Reconnecting with the feminine


 

Carl Jung’s diaries from 1913-1932, the Black books, were published in October 2020. The context of the beginning of the diaries is Jung’s break with Freud, his mentor and an important father figure in his life, and the following crisis in Jung’s professional and personal life. A life-crisis will often imply the falling away of our surrounding structures which represent safety and control, and this may open up for important insights because we get access to the unknown. For Jung, in the crisis he realized that he had somehow lost the connection with his soul. Jung writes on the first page of the diaries:

“A huge task lay before me – I saw its enormous size – and its value and meaning escaped me. I got into the dark, and I groped along my path. That path led inward and downward. (…) My soul, my soul, where are you? Do you hear me? I speak, I call you – are you there? I have returned, here I am again. I have shaken the dust of all the lands from my feet, and I have come to you again, I am with you. After long years of long wandering, I have come to you anew. (…) Do you still know me? How long the separation lasted!” Jung wants to reconnect with his soul, he doesn’t want to continue “searching for himself outside himself”. He knows he has for many years forgotten his soul, because he focused on outer things: “I belonged to men and things. I did not belong to myself.”  
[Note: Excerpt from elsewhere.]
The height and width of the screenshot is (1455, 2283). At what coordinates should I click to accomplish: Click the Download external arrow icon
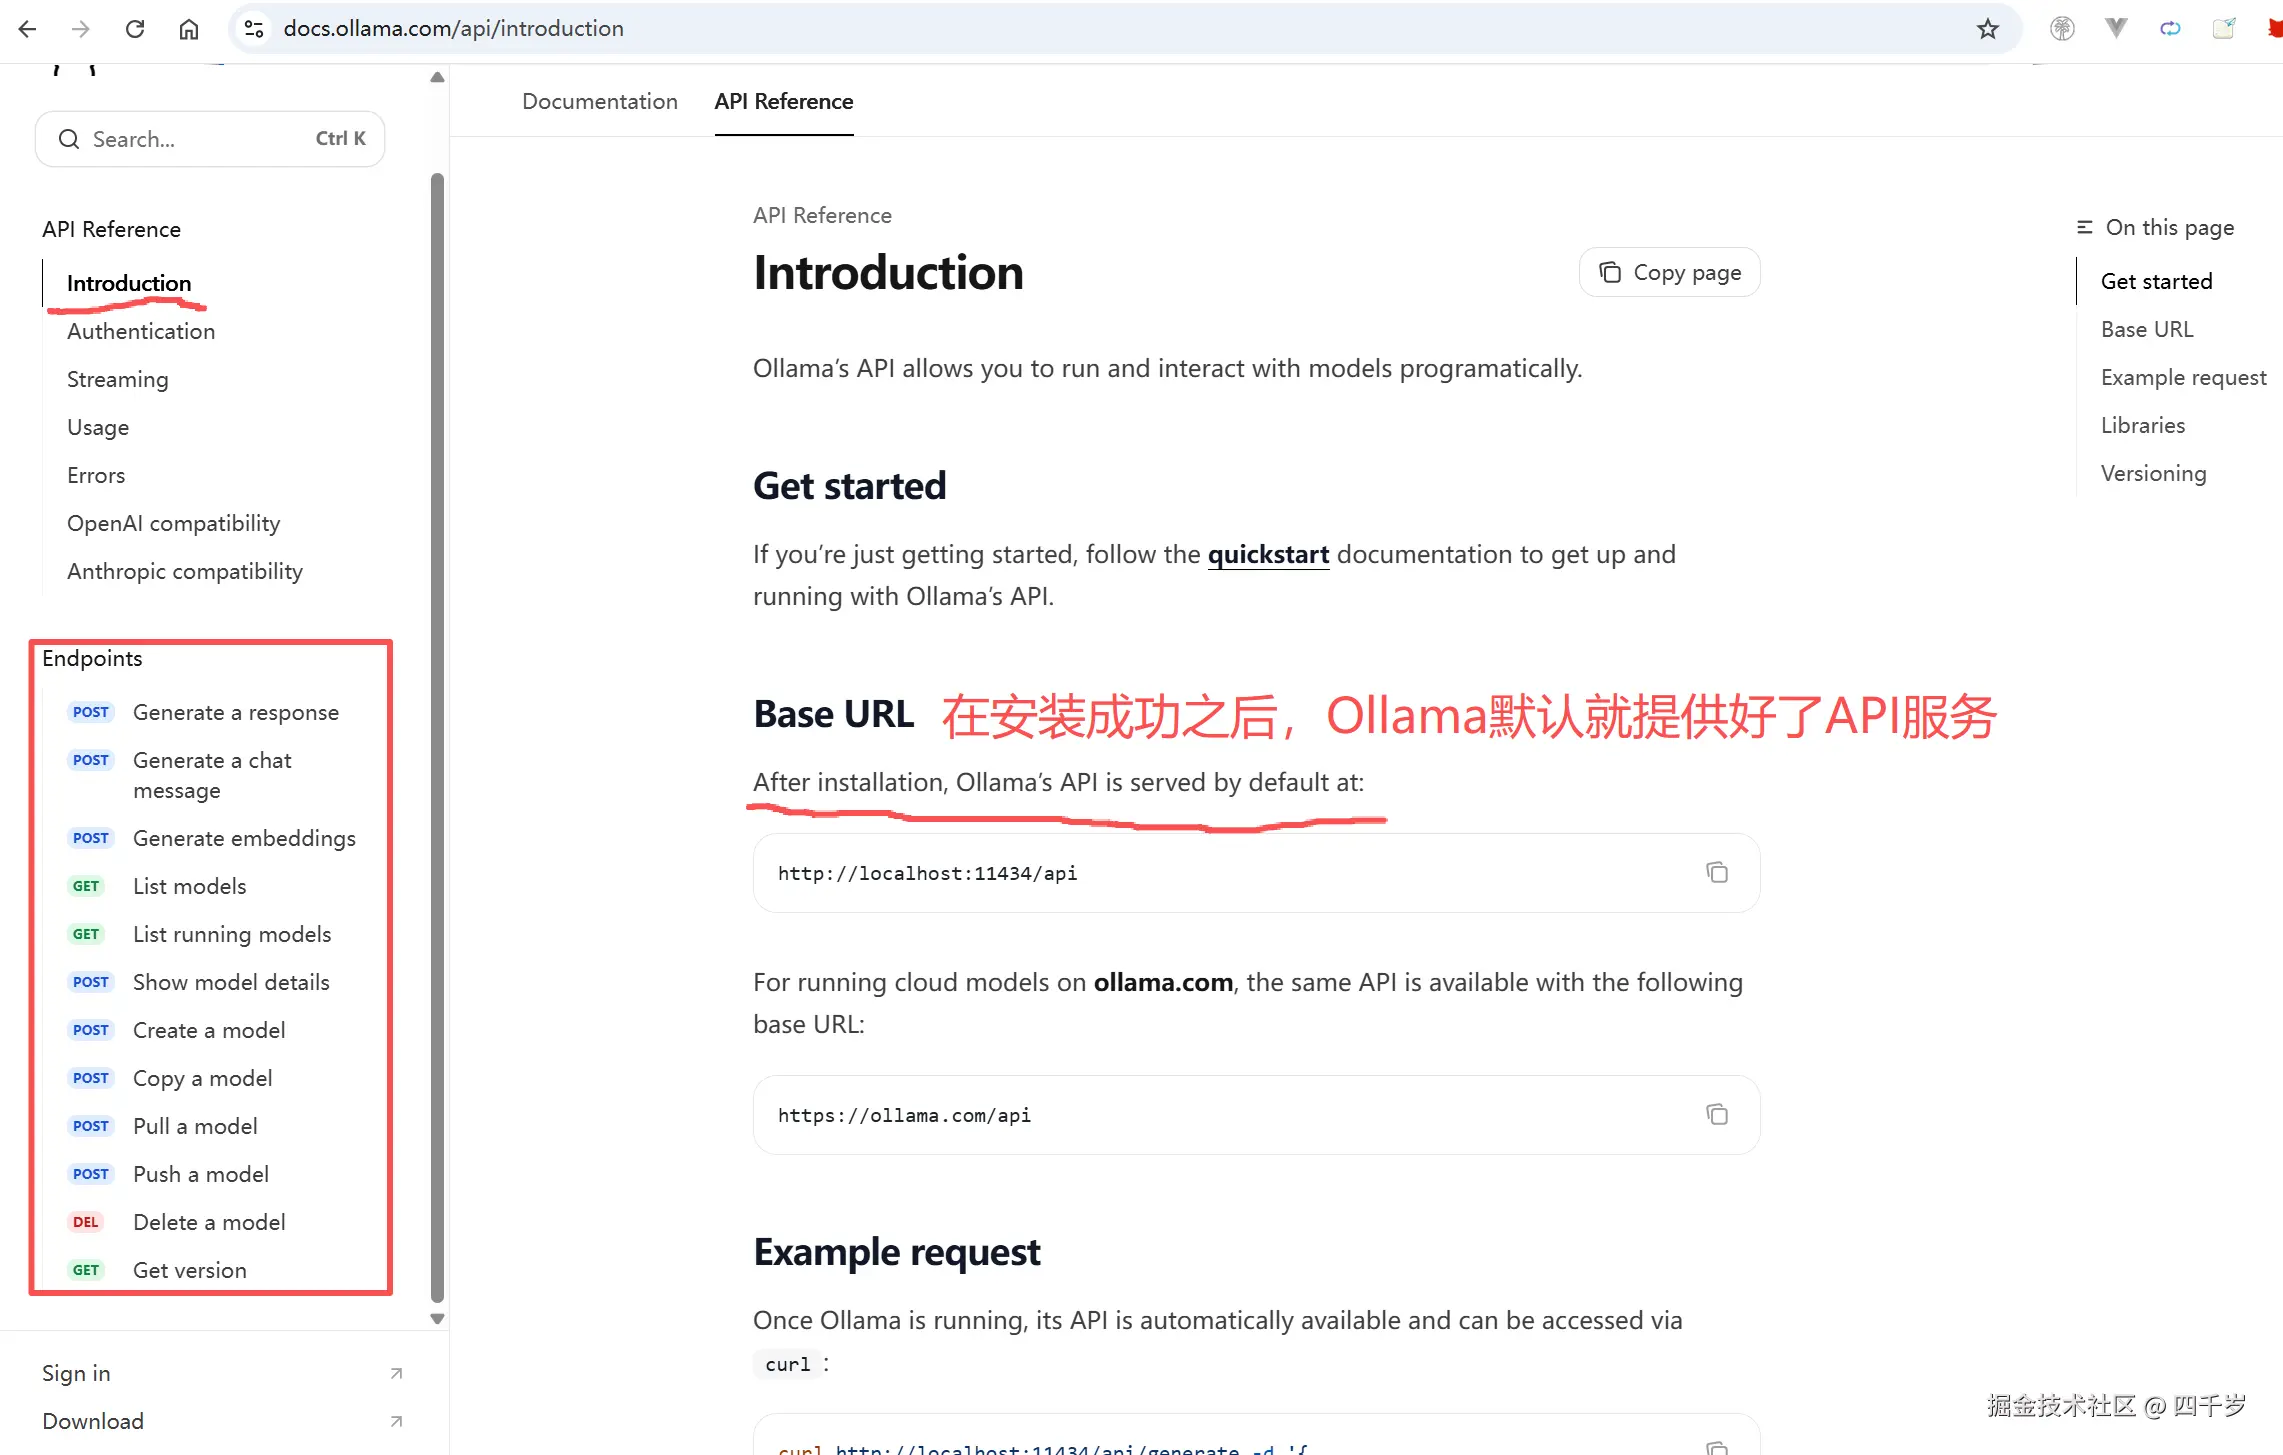pos(396,1421)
Jung’s process of attempting to reconnect with his soul, who he first sees as a girl and then as a woman, is the departure point of an amazing journey inwards. Jung wrote about his wonderful and terrifying journey in detail in the seven Black books, and in a way this, which he called the “confrontation with his soul” and “confrontation with the unconscious”, may be understood as part of the empirical fundament for Jung’s theories about the psyche.  He discovered and described the mythical and archetypal layers in the psyche, which he called the collective unconscious.

One important premise to Jung is that we need to be aware of the myth we are living, because without a mythical awareness we are uprooted, with no true link to the past and the ancestral life which continues within us. Becoming aware of the myth we are living, gives the opportunity to choose differently, to break free from the unconscious patterns and maybe even start living a myth which is more in resonance with the deeper, true identity.

Early in the Black books something really important happens to Jung; in his imagination he sees figures and events which are pointing to the myth or narrative he has been unconsciously living. In one of his early visions he participates in slaying Sigfried, a mythical hero figure in European history of ideas.  This may be interpreted as Jung killing the myth he has been living; the hero myth, which emphasizes the masculine hero – strong, rational and autonomous.

So Jung reconnects with his feminine soul and his inner hero dies, and hence the hero’s power in Jung’s psyche is diminished. I see this as a story of Jung reconnecting with the archetypal feminine dimension in the psyche. The famous jungian Erik Neumann describes the archetypal feminine in his book The Great Mother: “Eros emphasized rather than Logos, relatedness more vital than differentiation, the containing vessel more informing than the discriminating sword, moon knowledge more valued than sun knowledge, Feeling and Intuition more prized than thinking, the informing source of Wisdom and living Nature rather than the scientists and their brains with their dead ‘facts’, the Unconscious more sacred than Ego consciousness”. Neuman says that the health and creativity of every man depend very largely on whether his consciousness can live at peace with this stratum of the unconscious, or consumes itself in strife with it.    

Jung’s journey towards healing and becoming more whole, is in this perspective the story about a man attempting to connect with his emotions, body, vulnerability and dependency on other human beings and nature. In the Black books it seems that this was a struggle to him, maybe a challenge he needed to live rather than a problem which could be solved. But it seems that he realized that the hero-myth he unconsciously had been living had prevented him from living his life fully, so reconnecting with his feminine soul gave access to the flow of creativity, and from this he created his life's work. 

The question to all of us is of course, what myth am I unconsciously living, and how can I connect with the parts of myself which may give access to other ways of living and creating? But maybe more importantly is, what are the myths the collective unconsciously is living in this time of climate crisis and war, and  which are the new myths we need in order to live more in harmony with eachother and nature?